WORK REQUIRED — Give everything from the line containing "Task: Click the nana C++ Library logo" down to the line containing "Action: (x=229, y=80)" as a JSON list of strings, one per line, with blank lines left out. Omit the pictures.

DATA LINES —
# # # # # # #

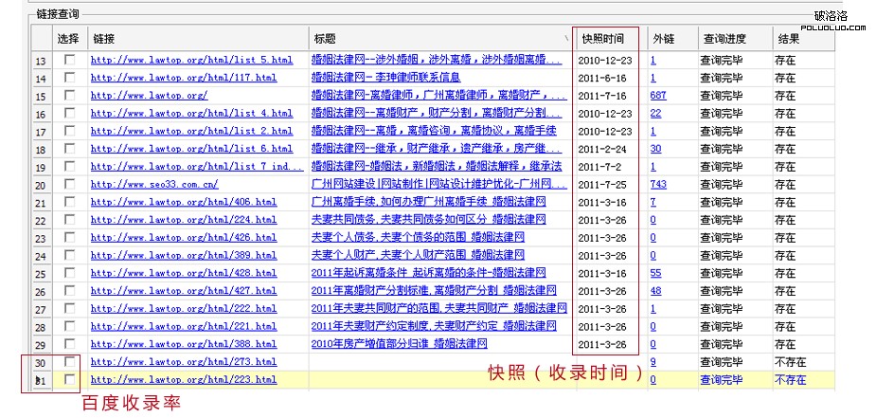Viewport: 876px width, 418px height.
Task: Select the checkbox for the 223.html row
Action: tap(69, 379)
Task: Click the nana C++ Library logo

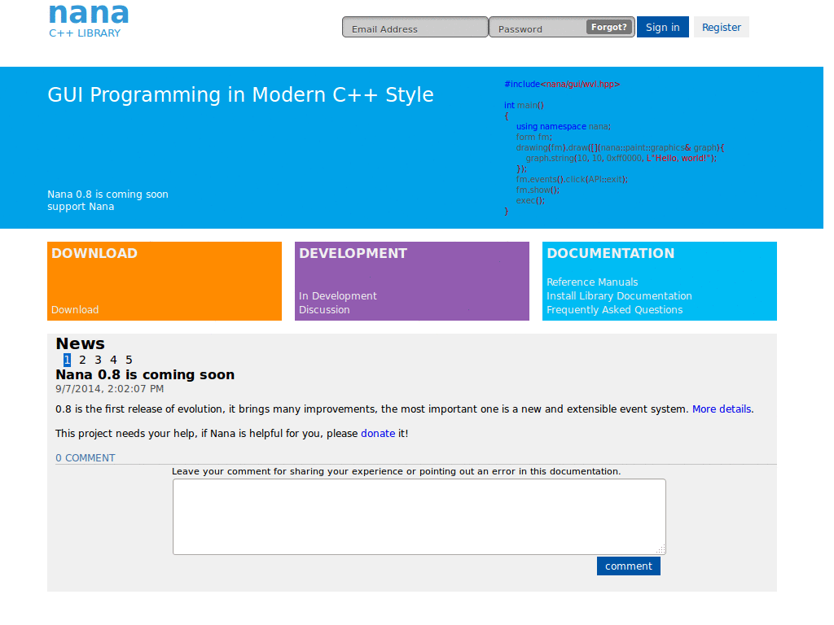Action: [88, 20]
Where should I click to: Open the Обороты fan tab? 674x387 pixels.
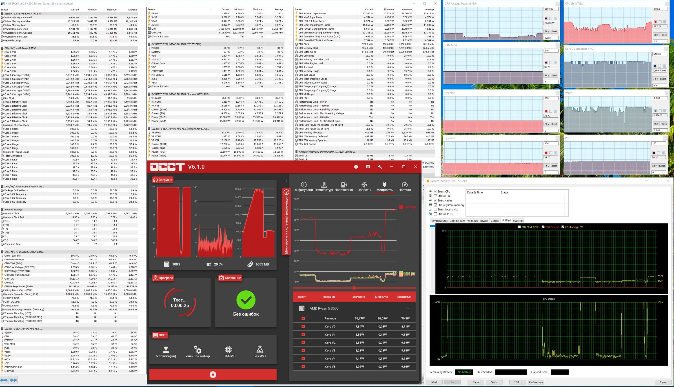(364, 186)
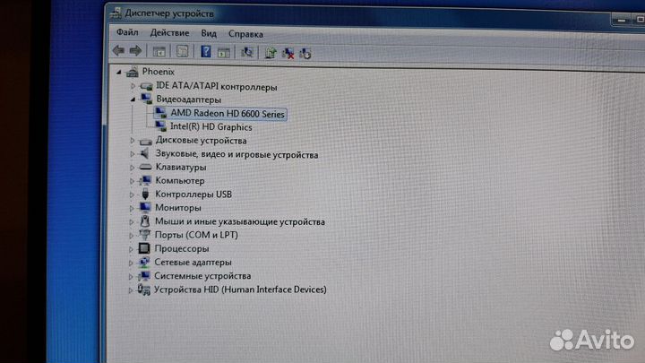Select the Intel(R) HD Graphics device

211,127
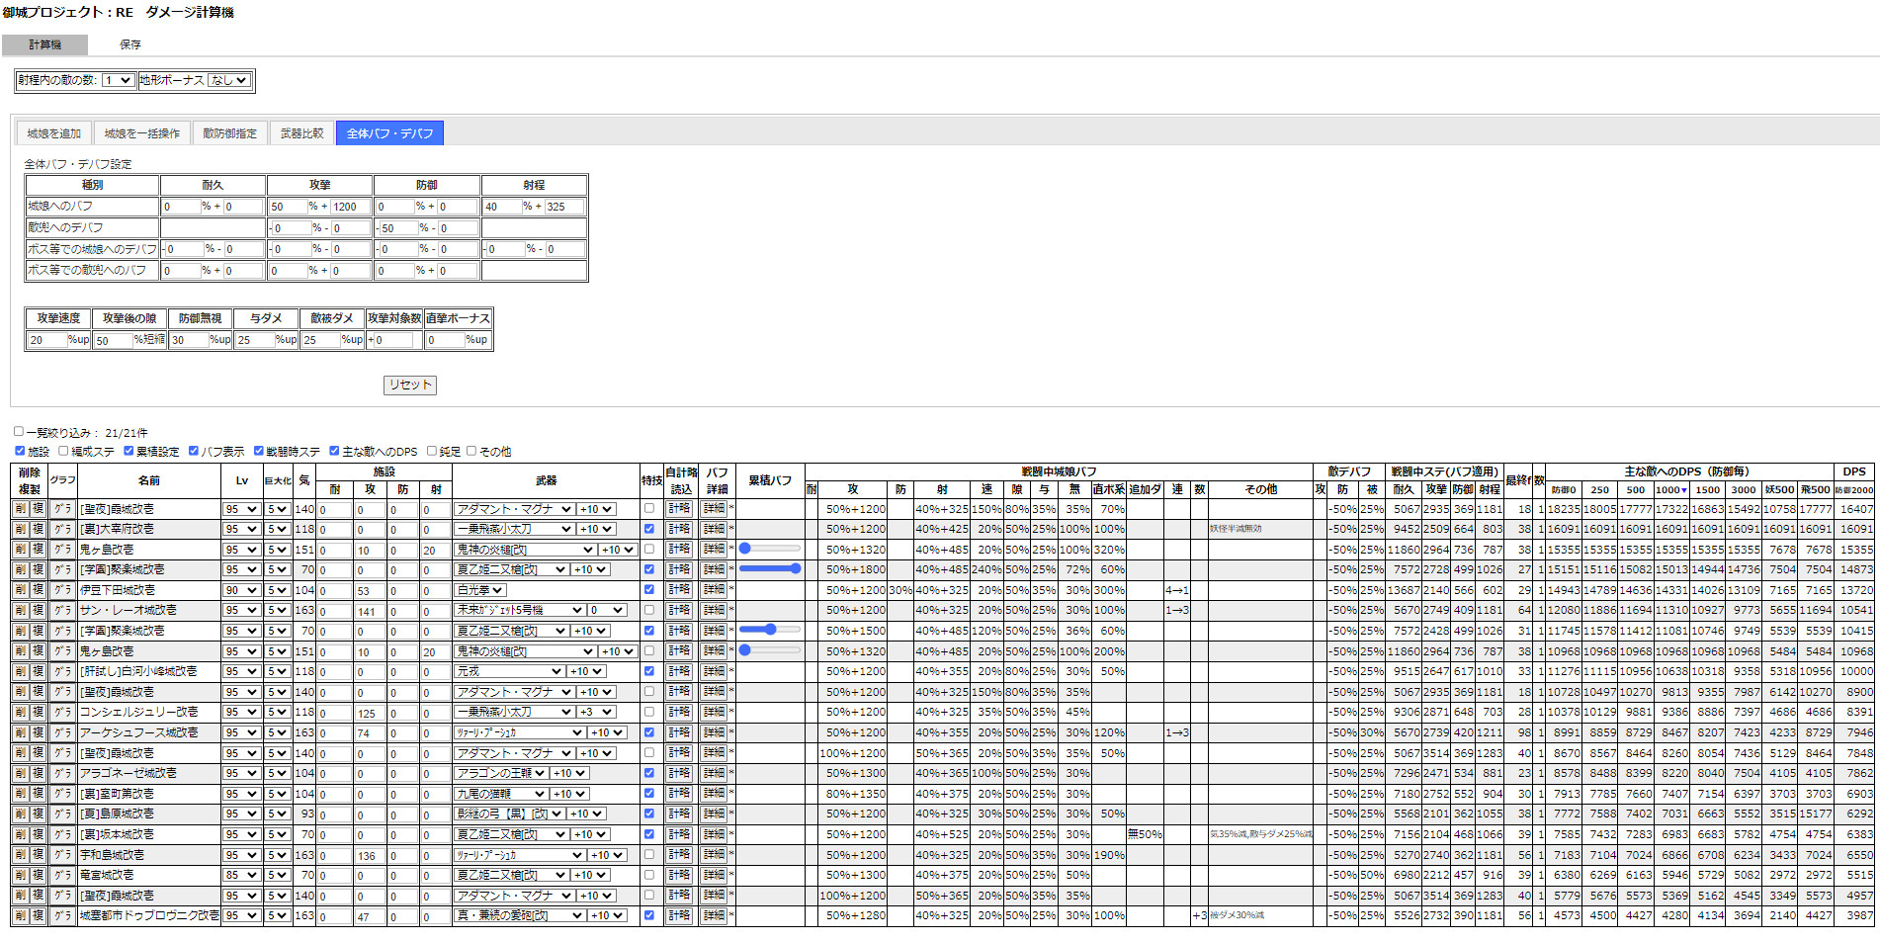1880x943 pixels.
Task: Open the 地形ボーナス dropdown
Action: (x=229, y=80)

# # # # # # #

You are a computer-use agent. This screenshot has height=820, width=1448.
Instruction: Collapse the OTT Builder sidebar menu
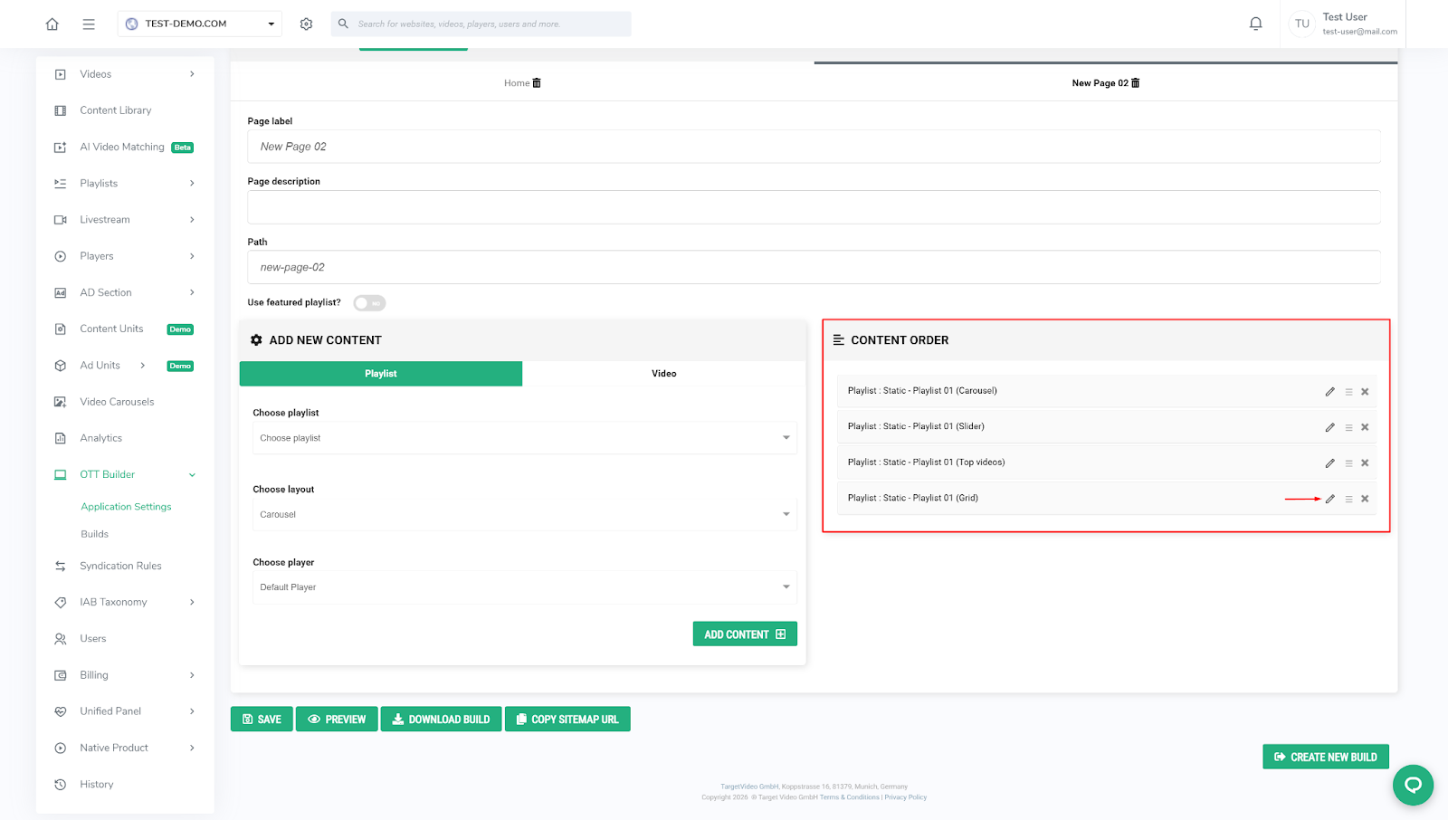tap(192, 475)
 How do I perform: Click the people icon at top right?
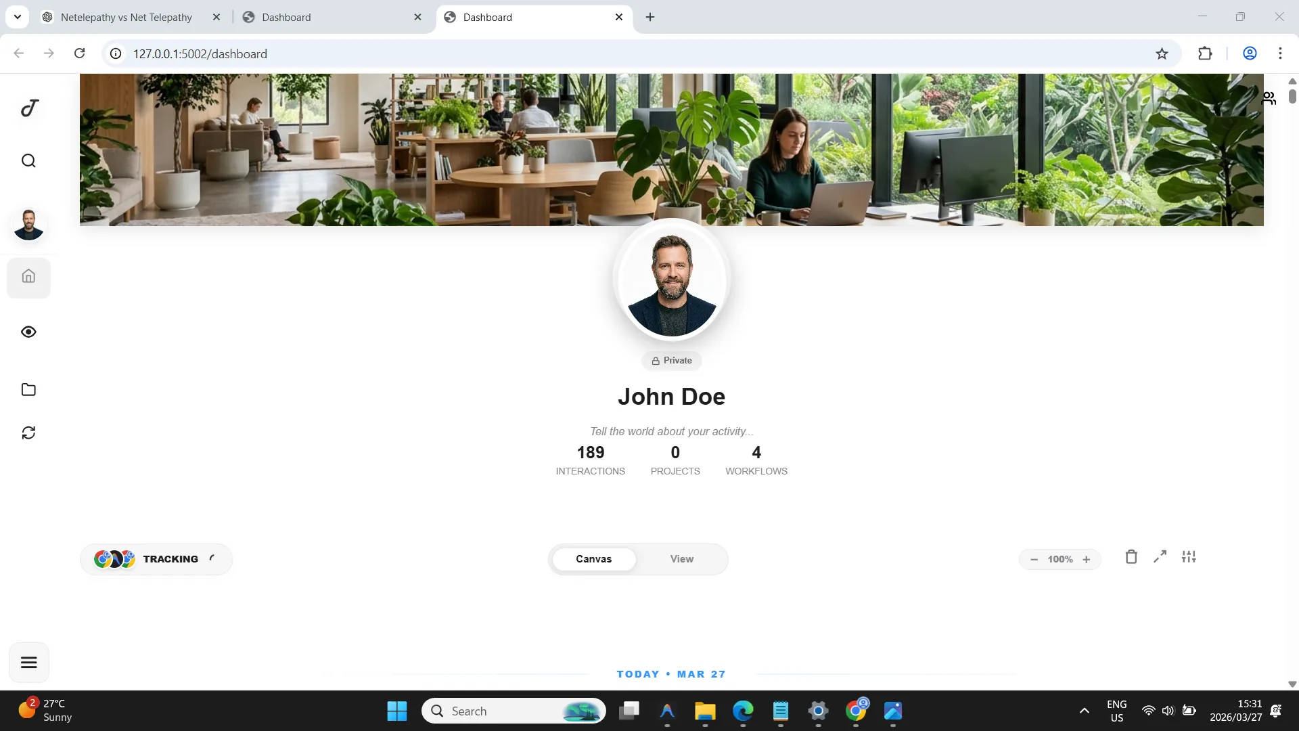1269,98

# # # # # # #

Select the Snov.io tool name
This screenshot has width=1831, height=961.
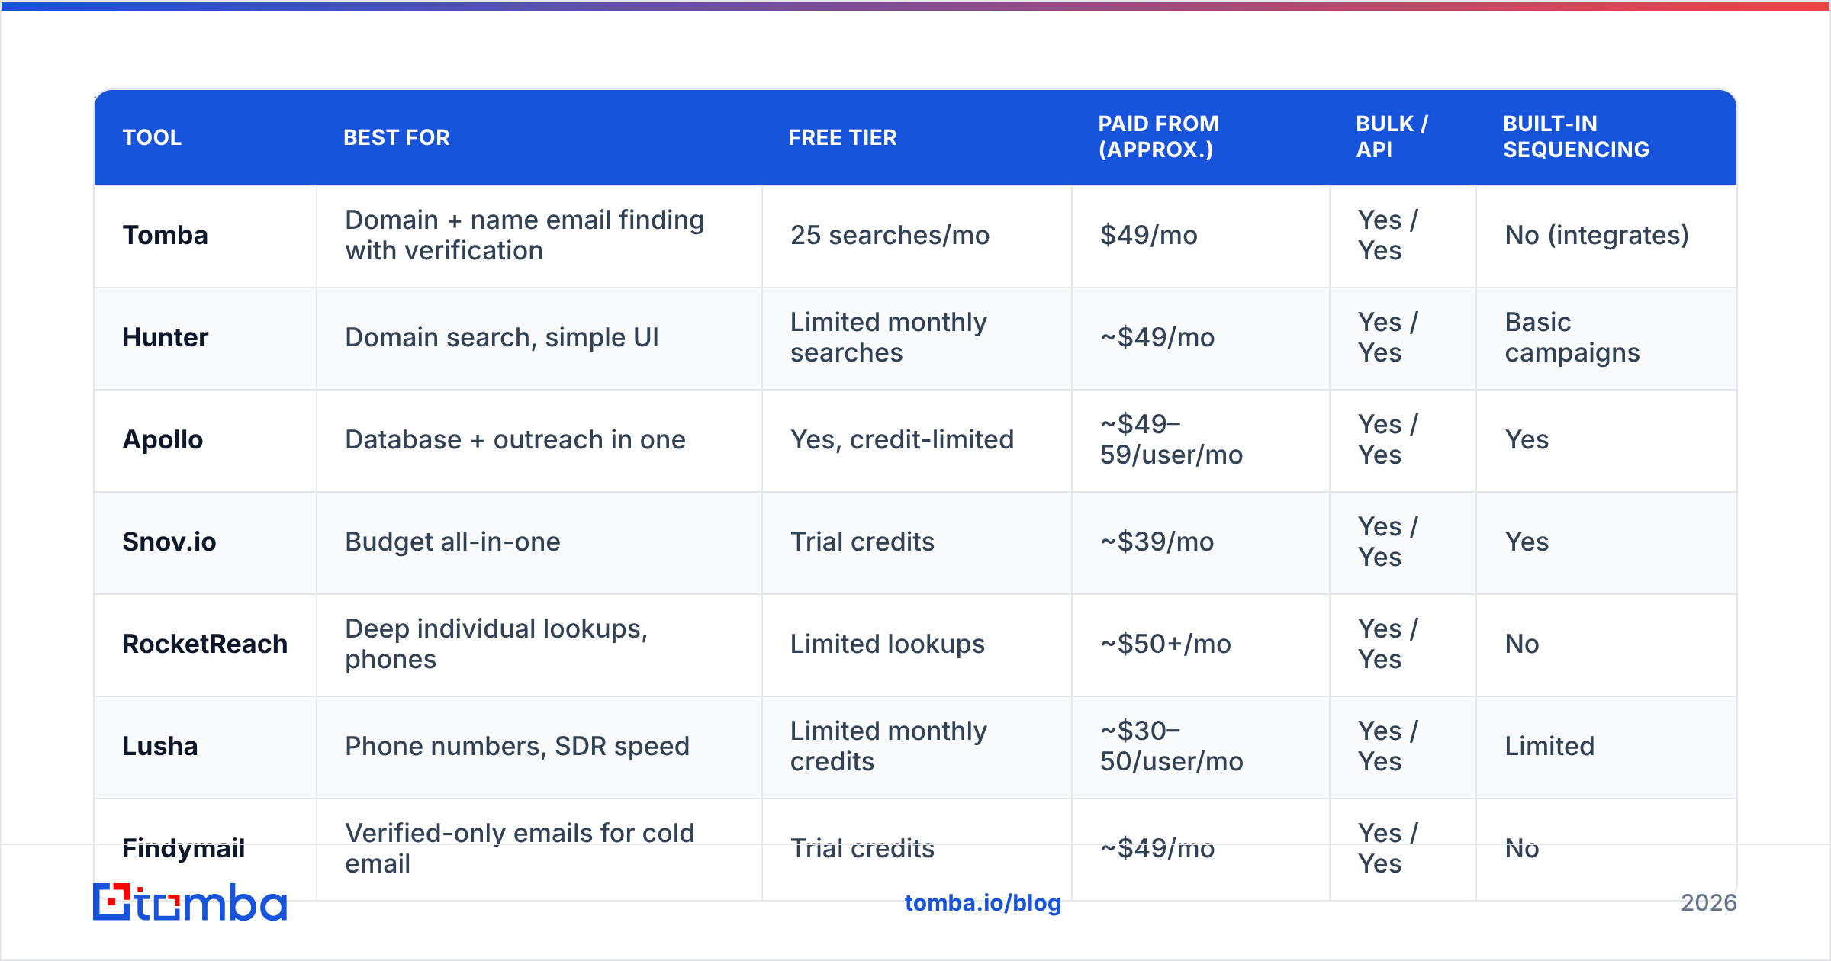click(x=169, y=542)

# # # # # # #

ANSWER BELOW —
[
  "Task: Click the nana C++ Library logo",
  "Action: [88, 20]",
  "Where should I click to: Open the Обороты fan tab? 674x387 pixels.",
  "(364, 186)",
  "Select the Intel(R) HD Graphics device",
  "211,127",
  "1880x943 pixels.",
  "Task: Open the 地形ボーナス dropdown",
  "Action: (x=229, y=80)"
]